No texto da semana passada ("Danço eu, dança você na dança da solidão"), havia esta passagem: "Na verdade, já há quem diga que, com aquela dança, a deputada já dançou, talvez não neste mandato (ela certamente teria a seu lado inúmeros deputados-dançarinos, que a poupariam da guilhotina), mas provavelmente no próximo".
Pois bem. No momento em que escrevi essa passagem, veio-me à mente o poema "Quadrilha", de Carlos Drummond de Andrade. O nome do poema é sugestivo, eu sei, mas não foi pelo que o título sugere que pensei nessa magnífica obra -na verdade, o texto nada tem que ver com o "lado criminoso" da palavra "quadrilha". O poema se refere à dança mesmo, em que, mal se formam, os pares se desfazem. Na obra de Drummond, os pares nem se formam.
Foi pela estrutura do poema que pensei nele. Não custa relembrá-lo: "João amava Teresa que amava Raimundo / que amava Maria que amava Joaquim que amava Lili / que não amava ninguém. / João foi para os Estados Unidos, Teresa para o convento, / Raimundo morreu de desastre, Maria ficou para tia, / Joaquim suicidou-se e Lili casou com J. Pinto Fernandes / que não tinha entrado na história".
Diferentemente do que sugeria uma infeliz paródia do poema usada em uma publicidade institucional sobre a Aids veiculada há alguns anos (em que A se deitava com B, que se deitava com C, que se deitava com D -o resultado dessa promiscuidade era a Aids), no poema de Drummond ninguém concretiza o que sente, ou seja, não se forma nenhum par -à exceção do composto por Lili e J. Pinto Fernandes. Convém lembrar que os demais personagens têm apenas nome. Lili é apelido; J. Pinto Fernandes é o único que tem sobrenome. O apelido pode significar a falta de assunção da identidade, dos sentimentos, enquanto o sobrenome de J. parece indicar que Lili se casou com ele por interesse.

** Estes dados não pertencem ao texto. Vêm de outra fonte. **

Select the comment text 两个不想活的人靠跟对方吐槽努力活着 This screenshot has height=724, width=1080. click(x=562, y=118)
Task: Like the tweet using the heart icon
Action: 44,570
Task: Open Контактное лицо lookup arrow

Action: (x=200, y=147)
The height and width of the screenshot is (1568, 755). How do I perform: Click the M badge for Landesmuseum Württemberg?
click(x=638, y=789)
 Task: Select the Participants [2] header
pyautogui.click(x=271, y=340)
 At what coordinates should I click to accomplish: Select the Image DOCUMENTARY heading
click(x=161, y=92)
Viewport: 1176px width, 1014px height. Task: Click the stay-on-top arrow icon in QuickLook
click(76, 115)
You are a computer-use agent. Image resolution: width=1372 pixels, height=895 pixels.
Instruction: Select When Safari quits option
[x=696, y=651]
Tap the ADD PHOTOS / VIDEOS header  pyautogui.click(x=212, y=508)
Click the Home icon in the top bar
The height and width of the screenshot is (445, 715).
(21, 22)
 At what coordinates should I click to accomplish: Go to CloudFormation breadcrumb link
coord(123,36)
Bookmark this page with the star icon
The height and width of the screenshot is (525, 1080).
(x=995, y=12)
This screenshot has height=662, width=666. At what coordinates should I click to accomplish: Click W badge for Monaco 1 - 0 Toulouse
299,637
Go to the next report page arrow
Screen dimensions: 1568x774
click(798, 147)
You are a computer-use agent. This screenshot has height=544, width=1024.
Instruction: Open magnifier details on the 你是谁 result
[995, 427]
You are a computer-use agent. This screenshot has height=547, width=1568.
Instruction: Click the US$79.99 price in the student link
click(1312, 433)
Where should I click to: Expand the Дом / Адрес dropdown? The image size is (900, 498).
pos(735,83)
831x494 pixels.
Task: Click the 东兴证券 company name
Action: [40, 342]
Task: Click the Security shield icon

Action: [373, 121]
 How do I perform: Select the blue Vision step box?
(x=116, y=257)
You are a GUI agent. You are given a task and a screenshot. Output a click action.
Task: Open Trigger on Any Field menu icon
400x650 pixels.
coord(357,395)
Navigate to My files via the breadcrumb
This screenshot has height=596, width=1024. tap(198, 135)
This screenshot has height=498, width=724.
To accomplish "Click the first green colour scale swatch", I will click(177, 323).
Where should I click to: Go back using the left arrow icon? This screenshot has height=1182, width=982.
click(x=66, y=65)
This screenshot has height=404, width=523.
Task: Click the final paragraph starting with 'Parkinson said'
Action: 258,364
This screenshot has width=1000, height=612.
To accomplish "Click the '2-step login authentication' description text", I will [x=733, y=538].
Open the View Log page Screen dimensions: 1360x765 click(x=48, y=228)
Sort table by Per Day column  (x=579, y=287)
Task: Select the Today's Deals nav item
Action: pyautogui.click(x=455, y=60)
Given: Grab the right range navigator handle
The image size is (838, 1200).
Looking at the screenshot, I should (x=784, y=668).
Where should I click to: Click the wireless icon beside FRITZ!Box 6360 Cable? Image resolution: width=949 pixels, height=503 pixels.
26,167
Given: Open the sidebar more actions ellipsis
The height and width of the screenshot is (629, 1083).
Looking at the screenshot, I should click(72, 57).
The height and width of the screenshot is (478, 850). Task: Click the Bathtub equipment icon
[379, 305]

Pois bem. E qual é a relação da passagem relativa à deputada-dançarina com o poema de Drummond? Vamos lá. Eu não disse que inúmeros deputados-dançarinos a poupariam da degola? Pois é aí que entra o poema de Drummond. Se trocarmos o verbo ("amar" por "salvar" ou "poupar"), alternarmos a voz em que ele será flexionado (na ativa e na passiva) e fizermos alguns ajustes no tempo das flexões, teremos mais ou menos isto: "Professor Luizinho e Roberto Brant foram salvos por João Magno e Ângela que salvarão João Paulo e a própria Ângela que...". Xi! Misturei tudo! Meti os pés pelas mãos! O que não havia no poema de Drummond (a promiscuidade e a falta de reciprocidade) parece abundar na dança do Congresso. A intersecção está apenas em agir por interesse. O grande Drummond que me perdoe, mas isso é que é quadrilha!
Por fim, convém explicar a questão da voz verbal: com a passiva ("Prof. Luizinho e R. Brant foram salvos por..."), salientam-se os beneficiários do processo expresso pelo verbo, ou seja, Prof. Luizinho e R. Brant; com a ativa ("que salvarão João Paulo e a própria Ângela"), salienta-se o agente do processo expresso pelo verbo (o pronome relativo "que", que recupera "Magno" e "Ângela"). Como se vê, não se trata de uma quadrilha, digo, de um quadrado, mas de um círculo. Vicioso. E viva Drummond! É isso.